▶ [Stored entries]
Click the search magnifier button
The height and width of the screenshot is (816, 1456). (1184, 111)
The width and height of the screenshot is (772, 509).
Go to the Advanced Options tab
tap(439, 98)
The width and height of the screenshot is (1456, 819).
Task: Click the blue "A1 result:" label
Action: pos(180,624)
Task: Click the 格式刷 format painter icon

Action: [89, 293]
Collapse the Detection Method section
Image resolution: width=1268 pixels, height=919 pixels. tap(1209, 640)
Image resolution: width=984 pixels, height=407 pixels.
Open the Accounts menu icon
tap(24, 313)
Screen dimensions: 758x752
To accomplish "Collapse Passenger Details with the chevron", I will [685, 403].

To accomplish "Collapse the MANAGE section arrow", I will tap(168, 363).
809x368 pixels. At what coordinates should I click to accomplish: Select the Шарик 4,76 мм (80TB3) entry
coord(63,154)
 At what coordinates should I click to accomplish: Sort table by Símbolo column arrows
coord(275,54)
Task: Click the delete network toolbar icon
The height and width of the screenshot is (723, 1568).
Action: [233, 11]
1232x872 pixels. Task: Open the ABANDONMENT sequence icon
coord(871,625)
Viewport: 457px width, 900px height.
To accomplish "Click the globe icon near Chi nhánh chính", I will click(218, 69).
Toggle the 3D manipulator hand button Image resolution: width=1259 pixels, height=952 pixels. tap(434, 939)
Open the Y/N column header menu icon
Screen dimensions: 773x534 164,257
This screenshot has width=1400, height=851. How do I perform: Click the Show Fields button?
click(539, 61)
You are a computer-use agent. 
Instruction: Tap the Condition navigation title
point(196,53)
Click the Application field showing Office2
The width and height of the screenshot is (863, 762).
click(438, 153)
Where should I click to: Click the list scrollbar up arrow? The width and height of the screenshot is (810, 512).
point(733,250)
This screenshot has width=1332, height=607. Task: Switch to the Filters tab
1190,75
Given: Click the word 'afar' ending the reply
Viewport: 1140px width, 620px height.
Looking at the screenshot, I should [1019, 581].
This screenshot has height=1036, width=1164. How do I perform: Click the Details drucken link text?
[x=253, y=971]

▶ [EXERCISE INSTRUCTIONS]
Retype only this portion of the data above: the line containing "The height and width of the screenshot is (723, 1568).", the line containing "Toggle the 3D", and all lines between them, exactly.

▶ [EXERCISE SOLUTION]
The height and width of the screenshot is (723, 1568).
Action: [233, 11]
1232x872 pixels. Task: Open the ABANDONMENT sequence icon
coord(871,625)
Viewport: 457px width, 900px height.
To accomplish "Click the globe icon near Chi nhánh chính", I will click(218, 69).
Toggle the 3D manipulator hand button Image resolution: width=1259 pixels, height=952 pixels. tap(434, 939)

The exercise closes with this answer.